A recent paper by the Washington Center for Equitable Growth detailed the impact of race and incarceration on economic well-being. One indicator of that was that the average FICO score for Black people who had been incarcerated was 200-plus points lower than that of white people who had never been incarcerated. “The credit scoring system is old and needs to be reformed for everybody,” Hodge says. “It is extremely damaging to certain populations.”
Hodge’s own experience became the impetus for founding R3 Score, which offers an alternative to traditional background checks that adds more context and nuance to people’s histories. She’s also the president of Mission: Launch, an organization helping formerly incarcerated people reach financial stability. Hodge believes that we overuse background checks and credit reports. “The information is static. People are dynamic, and it does not give people a pathway to opportunity,” she says.

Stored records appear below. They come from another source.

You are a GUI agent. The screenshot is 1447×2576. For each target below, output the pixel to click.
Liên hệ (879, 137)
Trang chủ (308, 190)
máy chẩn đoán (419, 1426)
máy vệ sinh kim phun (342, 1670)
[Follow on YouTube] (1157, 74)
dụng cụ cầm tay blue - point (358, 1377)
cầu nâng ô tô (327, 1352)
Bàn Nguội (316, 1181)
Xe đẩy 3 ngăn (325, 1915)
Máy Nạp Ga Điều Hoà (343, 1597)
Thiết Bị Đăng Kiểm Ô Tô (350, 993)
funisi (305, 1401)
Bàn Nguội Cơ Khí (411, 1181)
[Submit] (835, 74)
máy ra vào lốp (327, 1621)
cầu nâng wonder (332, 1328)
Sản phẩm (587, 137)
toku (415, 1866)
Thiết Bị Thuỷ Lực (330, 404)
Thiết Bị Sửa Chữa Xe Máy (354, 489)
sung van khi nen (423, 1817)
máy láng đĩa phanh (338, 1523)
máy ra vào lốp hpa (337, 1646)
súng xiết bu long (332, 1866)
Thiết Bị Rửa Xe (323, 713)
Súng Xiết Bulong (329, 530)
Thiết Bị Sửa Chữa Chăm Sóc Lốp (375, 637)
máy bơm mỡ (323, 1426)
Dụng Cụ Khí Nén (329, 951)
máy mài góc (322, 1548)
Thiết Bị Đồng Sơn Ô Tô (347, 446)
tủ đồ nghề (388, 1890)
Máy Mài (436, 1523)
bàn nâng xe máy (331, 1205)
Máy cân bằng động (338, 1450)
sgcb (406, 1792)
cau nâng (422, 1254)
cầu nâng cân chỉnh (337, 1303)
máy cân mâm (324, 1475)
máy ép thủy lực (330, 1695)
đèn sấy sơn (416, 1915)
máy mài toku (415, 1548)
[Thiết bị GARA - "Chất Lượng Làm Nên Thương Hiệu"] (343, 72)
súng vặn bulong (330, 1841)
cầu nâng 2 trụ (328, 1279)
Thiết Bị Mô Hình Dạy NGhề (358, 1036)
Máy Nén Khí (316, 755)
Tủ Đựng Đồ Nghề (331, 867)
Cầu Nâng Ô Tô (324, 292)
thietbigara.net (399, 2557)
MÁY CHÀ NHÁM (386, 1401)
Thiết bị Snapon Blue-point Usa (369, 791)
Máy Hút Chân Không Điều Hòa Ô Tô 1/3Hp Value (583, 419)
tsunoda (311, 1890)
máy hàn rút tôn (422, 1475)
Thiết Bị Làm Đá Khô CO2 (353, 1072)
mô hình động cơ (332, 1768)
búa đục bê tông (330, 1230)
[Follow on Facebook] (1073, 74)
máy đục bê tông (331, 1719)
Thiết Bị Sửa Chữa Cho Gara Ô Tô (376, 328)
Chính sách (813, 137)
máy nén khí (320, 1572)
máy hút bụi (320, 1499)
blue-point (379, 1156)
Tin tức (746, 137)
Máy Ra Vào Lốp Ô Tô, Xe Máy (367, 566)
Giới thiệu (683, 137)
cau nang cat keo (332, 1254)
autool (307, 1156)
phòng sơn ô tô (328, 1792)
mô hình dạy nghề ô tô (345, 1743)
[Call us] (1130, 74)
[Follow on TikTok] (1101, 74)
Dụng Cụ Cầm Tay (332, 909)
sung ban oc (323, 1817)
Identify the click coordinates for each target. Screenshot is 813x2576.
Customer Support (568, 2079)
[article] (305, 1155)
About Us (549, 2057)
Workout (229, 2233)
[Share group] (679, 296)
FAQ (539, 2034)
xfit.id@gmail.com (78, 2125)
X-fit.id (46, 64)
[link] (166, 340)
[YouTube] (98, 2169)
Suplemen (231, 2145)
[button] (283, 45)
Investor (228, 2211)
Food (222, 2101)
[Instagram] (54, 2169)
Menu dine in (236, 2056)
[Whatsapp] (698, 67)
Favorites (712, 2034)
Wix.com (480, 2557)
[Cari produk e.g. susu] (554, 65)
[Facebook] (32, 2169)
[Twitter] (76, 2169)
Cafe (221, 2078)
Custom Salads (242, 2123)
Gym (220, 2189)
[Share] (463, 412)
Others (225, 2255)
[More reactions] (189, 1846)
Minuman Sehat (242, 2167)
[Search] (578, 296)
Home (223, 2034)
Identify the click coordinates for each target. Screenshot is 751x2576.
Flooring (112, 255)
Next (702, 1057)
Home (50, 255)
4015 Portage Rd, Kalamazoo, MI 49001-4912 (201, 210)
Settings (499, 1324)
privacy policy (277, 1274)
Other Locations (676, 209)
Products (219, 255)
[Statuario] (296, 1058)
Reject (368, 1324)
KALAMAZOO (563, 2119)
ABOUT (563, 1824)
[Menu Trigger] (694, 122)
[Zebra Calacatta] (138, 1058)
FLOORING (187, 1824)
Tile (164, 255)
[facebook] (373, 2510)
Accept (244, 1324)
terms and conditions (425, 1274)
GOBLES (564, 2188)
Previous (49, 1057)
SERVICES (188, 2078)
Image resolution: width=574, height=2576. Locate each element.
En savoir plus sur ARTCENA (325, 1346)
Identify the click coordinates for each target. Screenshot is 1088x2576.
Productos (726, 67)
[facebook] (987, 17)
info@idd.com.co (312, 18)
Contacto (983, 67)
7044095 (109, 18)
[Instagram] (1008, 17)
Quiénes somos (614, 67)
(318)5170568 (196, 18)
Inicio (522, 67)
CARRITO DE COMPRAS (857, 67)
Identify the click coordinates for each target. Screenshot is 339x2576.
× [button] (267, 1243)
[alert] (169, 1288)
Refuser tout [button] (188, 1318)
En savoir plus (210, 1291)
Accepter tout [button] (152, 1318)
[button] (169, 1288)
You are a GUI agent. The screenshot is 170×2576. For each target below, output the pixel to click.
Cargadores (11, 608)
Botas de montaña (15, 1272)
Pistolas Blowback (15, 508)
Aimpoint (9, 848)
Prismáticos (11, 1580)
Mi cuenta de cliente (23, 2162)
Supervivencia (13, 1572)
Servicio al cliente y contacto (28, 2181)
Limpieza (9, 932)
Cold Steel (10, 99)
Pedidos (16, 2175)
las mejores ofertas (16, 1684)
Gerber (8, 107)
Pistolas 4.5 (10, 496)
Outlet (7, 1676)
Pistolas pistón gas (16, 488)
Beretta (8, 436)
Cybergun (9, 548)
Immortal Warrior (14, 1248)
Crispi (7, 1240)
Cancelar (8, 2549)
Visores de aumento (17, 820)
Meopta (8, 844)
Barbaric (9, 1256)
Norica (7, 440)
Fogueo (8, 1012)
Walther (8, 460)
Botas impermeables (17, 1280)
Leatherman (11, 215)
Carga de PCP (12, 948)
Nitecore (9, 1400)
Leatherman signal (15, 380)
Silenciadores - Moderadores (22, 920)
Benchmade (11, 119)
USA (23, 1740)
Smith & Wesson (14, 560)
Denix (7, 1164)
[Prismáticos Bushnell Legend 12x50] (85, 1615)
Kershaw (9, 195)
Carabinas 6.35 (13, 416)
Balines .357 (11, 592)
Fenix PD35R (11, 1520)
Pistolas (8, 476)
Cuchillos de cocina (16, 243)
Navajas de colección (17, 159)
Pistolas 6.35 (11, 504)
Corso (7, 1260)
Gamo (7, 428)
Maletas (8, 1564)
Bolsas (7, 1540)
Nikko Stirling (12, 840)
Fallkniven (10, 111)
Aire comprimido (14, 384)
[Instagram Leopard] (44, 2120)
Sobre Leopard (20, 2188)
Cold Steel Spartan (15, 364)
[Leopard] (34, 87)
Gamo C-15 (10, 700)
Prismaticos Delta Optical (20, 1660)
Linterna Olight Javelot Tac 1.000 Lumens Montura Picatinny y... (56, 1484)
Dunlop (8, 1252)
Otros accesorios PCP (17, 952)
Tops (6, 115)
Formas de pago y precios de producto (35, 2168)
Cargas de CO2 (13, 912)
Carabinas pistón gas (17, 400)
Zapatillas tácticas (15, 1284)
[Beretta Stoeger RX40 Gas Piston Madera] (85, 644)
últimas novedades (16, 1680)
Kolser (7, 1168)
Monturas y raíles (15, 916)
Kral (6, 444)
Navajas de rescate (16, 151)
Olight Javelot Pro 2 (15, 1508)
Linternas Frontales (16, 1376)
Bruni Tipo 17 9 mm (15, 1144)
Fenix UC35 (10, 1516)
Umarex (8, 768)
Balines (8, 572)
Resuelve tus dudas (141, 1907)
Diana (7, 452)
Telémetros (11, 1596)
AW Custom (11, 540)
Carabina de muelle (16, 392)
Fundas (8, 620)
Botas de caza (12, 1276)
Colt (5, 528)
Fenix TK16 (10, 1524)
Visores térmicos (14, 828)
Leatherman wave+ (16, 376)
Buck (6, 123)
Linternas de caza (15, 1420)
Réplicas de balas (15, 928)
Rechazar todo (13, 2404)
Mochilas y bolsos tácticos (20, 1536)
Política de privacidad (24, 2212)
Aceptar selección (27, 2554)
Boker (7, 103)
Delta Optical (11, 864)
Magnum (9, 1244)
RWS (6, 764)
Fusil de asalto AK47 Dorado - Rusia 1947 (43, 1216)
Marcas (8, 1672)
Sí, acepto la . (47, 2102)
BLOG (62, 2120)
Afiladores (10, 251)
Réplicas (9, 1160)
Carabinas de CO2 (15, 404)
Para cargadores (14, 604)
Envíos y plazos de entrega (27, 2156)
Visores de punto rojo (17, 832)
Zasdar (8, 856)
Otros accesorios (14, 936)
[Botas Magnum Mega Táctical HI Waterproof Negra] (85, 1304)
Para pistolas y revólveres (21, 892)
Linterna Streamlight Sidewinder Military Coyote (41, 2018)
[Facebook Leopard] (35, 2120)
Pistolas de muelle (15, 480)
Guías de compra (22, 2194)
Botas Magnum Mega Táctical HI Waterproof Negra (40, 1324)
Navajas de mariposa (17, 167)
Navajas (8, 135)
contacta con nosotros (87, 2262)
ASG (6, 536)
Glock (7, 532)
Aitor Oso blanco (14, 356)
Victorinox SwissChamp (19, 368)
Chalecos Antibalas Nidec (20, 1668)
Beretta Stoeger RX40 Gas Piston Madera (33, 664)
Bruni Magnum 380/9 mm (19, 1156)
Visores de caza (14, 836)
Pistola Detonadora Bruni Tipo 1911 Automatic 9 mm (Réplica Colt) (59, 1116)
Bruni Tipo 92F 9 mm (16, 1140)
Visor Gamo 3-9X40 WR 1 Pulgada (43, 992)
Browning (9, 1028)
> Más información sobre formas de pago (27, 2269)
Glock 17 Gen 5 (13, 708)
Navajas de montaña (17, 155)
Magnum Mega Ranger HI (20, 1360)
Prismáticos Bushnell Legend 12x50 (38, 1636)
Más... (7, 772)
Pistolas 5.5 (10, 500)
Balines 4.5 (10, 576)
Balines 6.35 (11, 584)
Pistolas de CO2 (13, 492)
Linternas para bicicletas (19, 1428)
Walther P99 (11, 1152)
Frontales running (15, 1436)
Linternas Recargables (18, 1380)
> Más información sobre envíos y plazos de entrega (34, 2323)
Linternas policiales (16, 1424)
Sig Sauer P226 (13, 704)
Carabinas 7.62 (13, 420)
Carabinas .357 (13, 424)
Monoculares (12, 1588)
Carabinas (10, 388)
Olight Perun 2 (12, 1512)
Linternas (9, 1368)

Though she felt that entrepreneurship was a better path to attempt than applying to jobs that would dismiss her out of hand, it’s difficult to get a business off the ground when you don’t have access to credit lines and growth capital. “I started it with my own money,” Hodge says. “I probably worked, for the last four years, 15 hours a day. I was never able to secure a line of credit for the business, and that's because I’ve never been able to get to that level of stability just yet. Probably 2020 was the first time that I felt like I was going to be able to exhale, and then COVID happened.”
“I used to own a home, you know? I still have not gotten back to where I was. It depends on your starting point — your point of contact with the legal system determines [whether] you get back to that place,” she says. “I was more middle-class, very stable, [and] could live on my own. [But] I don't have that same level of stability even today, 10 years later. And if I really had to guess, it'll probably be 12 years from the time of leaving prison that I will have my life back on track, and maybe be able to do a comparison of what was and what is.”
“Our credit system is a game, in a sense, that we all have to play — to participate in.” But she says that it’s a broken game. “If you don’t have the means, the resources, the money, you can't gamify the system. You can’t play it.”